I also sent various other SMSes (a total of ~10,000 messages). Overall, my interventions increased the number of active users by ~25% over a period of two months.

(Summer 2019 internship with Inzura)

As far as I am aware, this is the first behavioural economics experiment that uses Thompson sampling. There are very good reasons why most experiments don't (I elaborate upon this later), but I argue that the multi-armed bandit approach I used had several advantages over traditional A/B testing.

I had previously written a more technical post on Bayesian inference and Thompson sampling. Those interested in the details (or interested in picking apart my misunderstandings) are most welcome to peruse it. This post will talk about why I built the pipeline and the architecture of the pipeline, not the maths.

I have deliberately been vague about the details of the policy and campaign, to safeguard the privacy of our client.

Motivation

Our client is a large insurer who had rolled out a new policy that used our app. If the policyholder uses the app to record his driving (and fulfills some other conditions), he will be eligible for a cashback. However, people were not installing the app. Our working hypothesis was that people had either forgotten about the app, or had forgotten that they had to install it/use it to be eligible for a cashback. Therefore, we wanted to send reminder SMSes to these customers and see if we could get more uptake of the app.

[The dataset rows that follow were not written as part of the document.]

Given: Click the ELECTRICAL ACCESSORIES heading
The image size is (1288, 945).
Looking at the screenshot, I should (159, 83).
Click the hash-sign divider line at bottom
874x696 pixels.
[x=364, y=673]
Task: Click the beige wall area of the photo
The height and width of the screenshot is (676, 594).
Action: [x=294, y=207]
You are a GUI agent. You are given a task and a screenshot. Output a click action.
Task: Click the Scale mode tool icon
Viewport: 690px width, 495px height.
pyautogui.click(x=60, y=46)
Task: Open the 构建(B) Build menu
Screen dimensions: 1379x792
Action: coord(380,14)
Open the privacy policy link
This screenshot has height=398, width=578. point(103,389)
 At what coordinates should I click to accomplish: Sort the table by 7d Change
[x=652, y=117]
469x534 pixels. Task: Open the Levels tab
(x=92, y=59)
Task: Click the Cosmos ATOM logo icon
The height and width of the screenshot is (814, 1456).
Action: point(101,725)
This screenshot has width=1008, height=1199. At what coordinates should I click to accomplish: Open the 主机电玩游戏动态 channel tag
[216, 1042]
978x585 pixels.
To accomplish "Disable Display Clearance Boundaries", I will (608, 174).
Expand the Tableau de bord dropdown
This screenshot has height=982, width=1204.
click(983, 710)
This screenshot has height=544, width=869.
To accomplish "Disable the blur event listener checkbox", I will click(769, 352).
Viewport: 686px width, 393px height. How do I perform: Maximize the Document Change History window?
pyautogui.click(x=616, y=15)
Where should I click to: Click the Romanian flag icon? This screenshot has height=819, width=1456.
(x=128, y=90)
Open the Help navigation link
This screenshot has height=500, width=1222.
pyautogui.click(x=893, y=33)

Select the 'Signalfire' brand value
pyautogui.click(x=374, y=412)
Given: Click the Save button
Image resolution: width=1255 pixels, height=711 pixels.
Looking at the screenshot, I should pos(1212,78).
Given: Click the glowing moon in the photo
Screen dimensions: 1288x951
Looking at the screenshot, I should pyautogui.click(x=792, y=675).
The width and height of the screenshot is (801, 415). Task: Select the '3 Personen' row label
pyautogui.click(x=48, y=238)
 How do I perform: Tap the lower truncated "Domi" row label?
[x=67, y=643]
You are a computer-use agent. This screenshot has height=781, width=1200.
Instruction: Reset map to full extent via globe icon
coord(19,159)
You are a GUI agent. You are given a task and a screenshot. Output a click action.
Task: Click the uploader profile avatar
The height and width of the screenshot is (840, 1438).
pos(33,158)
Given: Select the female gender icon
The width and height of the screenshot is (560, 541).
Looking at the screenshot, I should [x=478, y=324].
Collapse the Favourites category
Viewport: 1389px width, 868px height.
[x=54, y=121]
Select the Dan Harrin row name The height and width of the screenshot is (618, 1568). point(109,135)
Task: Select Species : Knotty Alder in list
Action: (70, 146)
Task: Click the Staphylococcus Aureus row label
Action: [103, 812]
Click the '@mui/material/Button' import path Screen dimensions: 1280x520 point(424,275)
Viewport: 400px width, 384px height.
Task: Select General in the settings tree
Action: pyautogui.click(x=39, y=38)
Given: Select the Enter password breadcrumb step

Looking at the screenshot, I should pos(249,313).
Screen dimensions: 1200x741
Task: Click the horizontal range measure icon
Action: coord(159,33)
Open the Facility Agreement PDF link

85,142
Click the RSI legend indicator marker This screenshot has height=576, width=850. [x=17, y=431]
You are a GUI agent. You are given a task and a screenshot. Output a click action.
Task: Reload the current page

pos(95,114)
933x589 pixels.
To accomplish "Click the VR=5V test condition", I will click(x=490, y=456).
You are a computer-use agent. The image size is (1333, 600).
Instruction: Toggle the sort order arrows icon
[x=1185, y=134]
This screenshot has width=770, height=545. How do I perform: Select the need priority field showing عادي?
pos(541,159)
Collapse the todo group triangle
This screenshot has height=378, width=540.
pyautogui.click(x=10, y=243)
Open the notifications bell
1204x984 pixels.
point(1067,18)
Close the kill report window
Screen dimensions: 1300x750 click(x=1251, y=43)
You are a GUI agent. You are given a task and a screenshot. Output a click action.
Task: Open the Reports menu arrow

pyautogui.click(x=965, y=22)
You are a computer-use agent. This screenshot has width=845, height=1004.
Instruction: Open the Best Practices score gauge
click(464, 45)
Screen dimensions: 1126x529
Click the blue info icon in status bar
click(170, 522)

As we were going into this blind, we wondered what sort of SMSes would be most effective. We decided to send three SMSes---a neutral reminder SMS, a "positive" SMS, and a "negative" SMS

Our purpose was twofold: i) to get as many people to install the app, and ii) to see which type of SMS was the most effective.

Why three types of SMSes?

Behavioural economics predicts that people are loss-averse: that is, they feel the pain of a loss more acutely than they feel the pleasure of an equivalent gain. My hypothesis was that an SMS worded to trigger loss aversion ("Install the app now or lose the cashback you're eligible for") would be more effective than an SMS worded positively ("Install the app now to gain a cashback"), which would in turn be more effective than a neutral reminder SMS ("Install the app now").

Why frame the experiment as a multi-armed bandit?

The gold standard of causal inference is to do a randomised controlled trial: randomly divide, say, 2400 participants into groups of 800 each, then send 800 the neutral (control), 800 the positive, and 800 the negative. Record the number of successes (clicked SMS) and failures (did not click SMS) for each treatment.

This is Good and Rigorous™. In particular, it maximises our certainty about the performance of each treatment. In most experimental contexts, this is fine. Most experiments try to uncover some fact about the world, and to maximise our certainty in the truth of those facts. But there are three additional considerations with this experiment design when it comes to the real world.

The first and biggest consideration is that nobody is going to let you run it because this is leaving money on the table. With this design 2/3rds (1600) of the customers will be getting a suboptimal SMS. In a business environment, we want to maximise the number of customers who receive the optimal SMS, not really maximise the certainty of our knowledge.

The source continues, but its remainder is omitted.